Re: [stella] vcs net play A0?=

Subject: Re: [stella] vcs net play A0?=
From: Erik Mooney <erik@xxxxxxxxxx>
Date: Wed, 08 Aug 2001 11:05:50 -0400
8/7/2001 8:24:14 PM, Julian Squires <tek@xxxxxxx> wrote:

>On Tue, Aug 07, 2001 at 06:18:09PM -0400, Erik Mooney wrote:
>> .. and that is, of course, precisely the killer issue... not even on a LAN
>> can you synchronize two emulators within 0.063 milliseconds (I was off by
>> a digit before).
>
>Well, there are a lot of tricks you can do to make it less sensitive to
>those issues, although none of them perfect, obviously.
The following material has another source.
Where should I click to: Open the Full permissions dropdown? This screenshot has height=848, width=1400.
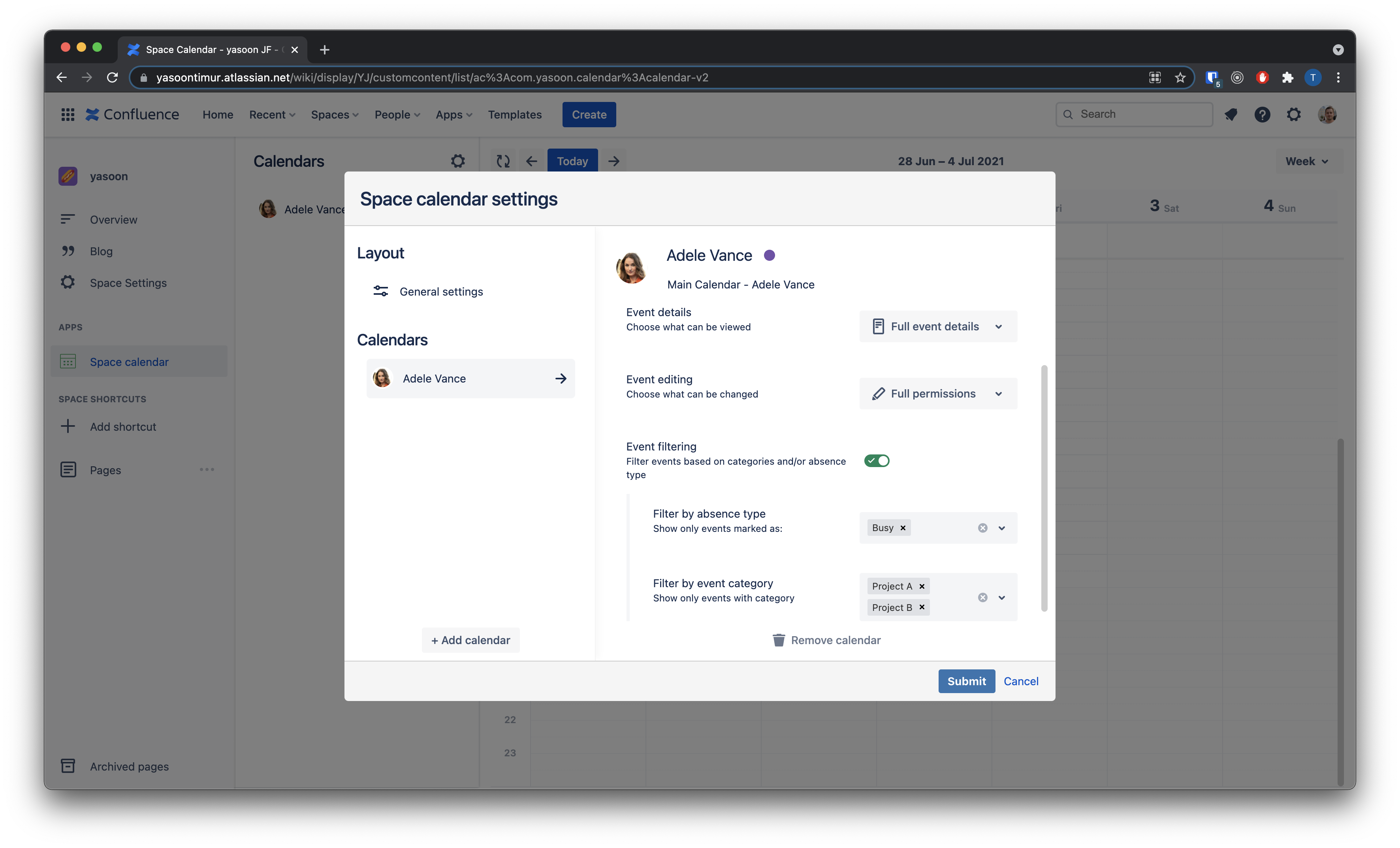pos(937,393)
For example,

And it has to be absolutely perfect for peer-peer parallel emulation to work.  If
one paddle read is off by one scanline, the player misses the ball on one
machine and not the other; wham, the two emulators are in divergent states.
Then:

>caching machine state at each ``critical point'', and using a sliding
>window approach to communicating with the peer. It cause some undesirable
>``warping'', but it might not be as bad as you think depending on the
>frequency of input reads compared to graphics refresh rate and network
>latency.

You just described client-server emulation in fact, with client-side prediction.
One machine is updating the other after-the-fact when necessary.  You can't
have peer-peer with both machines updating the other, because each machine
would be updating the other with divergent results.

You CAN do that in programs that are written to be peer-peer multi-machine, like
most multiplayer PC games prior to Quake's client-server model (Doom, Diablo 1,
some racing games, etc.)  The game is written so that one of the peers is
assigned as the highest authority on each game object and all the other peers
know it.  (The paper Piero posted the link to talks about that theory.)  But that
can't be done for an emulator that doesn't know such details about
the code it's emulating.  In, say, a Pong game, each machine could take
authority over the position of its player's paddle.  But, the emulator can't know
to assign authority over the ball to the player whose paddle the ball is nearest.
So eventually one machine will see the ball reflect off a paddle and the other
won't, and you have divergent states.  The only cure is to have one emulator
send a wholesale machine state update, and that's back into client-server.